Predicate (formerly Aethos) AVS

The 2-transaction model is a major flow in the protocol. The documentation states:

The second transaction, originated (off-chain) by the Aethos Aggregator, passes through the Aethos Service Manager. Thus, the Aethos Service Manager needs to be permissioned inside the Client Protocol: it should be able to call functions with special privileges, after ascertaining that Aethos Operators have authorized the transaction.

The problem is that this model is not compatible with arbitrary asynchronous transaction execution. For instance, before the Aggregator confirms the first task, an attacker can submit a second task and set an extremely low quorumThresholdCount, e.g., 1. Then the attacker can have just 1 operator (the attacker themselves, possibly) submit a valid signature, and the second task will get executed. But the second task can perform any call, including the call that the first task would perform, with its privileges inside the Client Protocol.

The obvious ways to address such problems are fraught with issues of their own. Major design decisions need to be made, enforced in the code, and communicated in the documentation. For instance:

• The Aethos Aggregator can hold a strictly-ordered queue of tasks, only one of which is executable at any time. This decision creates obvious potential for denial-of-service.

• The Client Protocol can re-validate signatures. This defeats the purpose of the 2-transaction flow, making it instead be equivalent to a 1-transaction flow, where the client calls the Aethos Service Manager to validate signatures.

• The generality of the design will need to be sacrificed. For instance, all tasks will need the same strong majority (so any quorum is valid, for any task), not a definition of quorum agreement (e.g., quorumThresholdCount) per-task.

Generally, the protocol implementation should include full integrations with clients, so that security auditors can examine the potential of attacks, like the above. In the current state of the implementation, we can only speculate about what Client Protocols expect of Aethos and what assumptions they enforce. See issue P4 for specific examples of threats.

The current check for signature validity is based on a simple numeric count. Stakes (field totalStake) are only used to compare against a threshold, to tell whether an operator is registered.

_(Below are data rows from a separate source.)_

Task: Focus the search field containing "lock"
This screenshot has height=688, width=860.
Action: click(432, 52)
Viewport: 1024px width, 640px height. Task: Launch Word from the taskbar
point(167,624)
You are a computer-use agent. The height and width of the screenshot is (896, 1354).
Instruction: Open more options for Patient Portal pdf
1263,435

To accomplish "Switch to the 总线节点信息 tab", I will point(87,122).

Signature validation does not use stakes at all, only counts signers.

function _validateSignatures(TaskParams memory _params, bytes[] memory signatures, bytes32 taskHash)
    	internal
    	view
    	returns (bool)
{
  for (uint256 i; i != _params.quorumThresholdCount;) {
    address recoveredSigner = ECDSA.recover(taskHash, signatures[i]);
    require(
     	operators[recoveredSigner].status == OperatorStatus.REGISTERED,
      "Signer is not a registered operator"
    );
    unchecked {
     	++i;
    }
  }
  return true;
}

This violates the principle of economic security that EigenLayer supports, which is based on stakes, and not simply the number of signers. The weaker economic security will be more vulnerable to sybil attacks and more.

The Aethos Service Manager interacts directly with EigenLayer, skipping the EigenLayer Middleware. (This is not a problem by itself, just a design choice. EigenLayer Middleware would likely replace much of the Aethos Service Manager functionality, with different underlying technology—e.g., BLS signatures instead of ECDSA. Skipping the middleware when its full functionality is not needed is fine.)

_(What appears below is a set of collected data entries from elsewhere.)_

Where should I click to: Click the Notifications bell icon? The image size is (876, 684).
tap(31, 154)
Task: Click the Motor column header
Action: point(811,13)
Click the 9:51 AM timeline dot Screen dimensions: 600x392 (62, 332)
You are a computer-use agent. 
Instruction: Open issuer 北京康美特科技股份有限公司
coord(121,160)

However, the central concept of a “quorum” is used partially. The Aethos Service Manager effectively keeps its own “quorum” (the set of participating operators) and inherits its strategies from a quorum:

function addStrategy(address _strategy, uint8 quorumNumber, uint256 index) external onlyOwner {
 // check if strategy exists
 IStakeRegistry.StrategyParams memory strategyParams =

 IStakeRegistry(stakeRegistry).strategyParamsByIndex(quorumNumber, index);
 if (address(strategyParams.strategy) != _strategy) {
   revert ServiceManager__InvalidStrategy();
 }

 strategy.push(_strategy);
 emit StrategyAdded(_strategy);
}

(The above code is not entirely well-motivated: if the _strategy is to match one looked up in internal data structures of the stakeRegistry, why have it be externally supplied at all?)

There is no consistency requirement documented in the above functionality. Are all the strategies that the Aethos Service Manager will use in a single EigenLayer quorum? Are they all the strategies of a quorum? Whatever the policy, it should be clearly documented and the relationship of Aethos consensus to EigenLayer quorums should be very clear. See also issue M2.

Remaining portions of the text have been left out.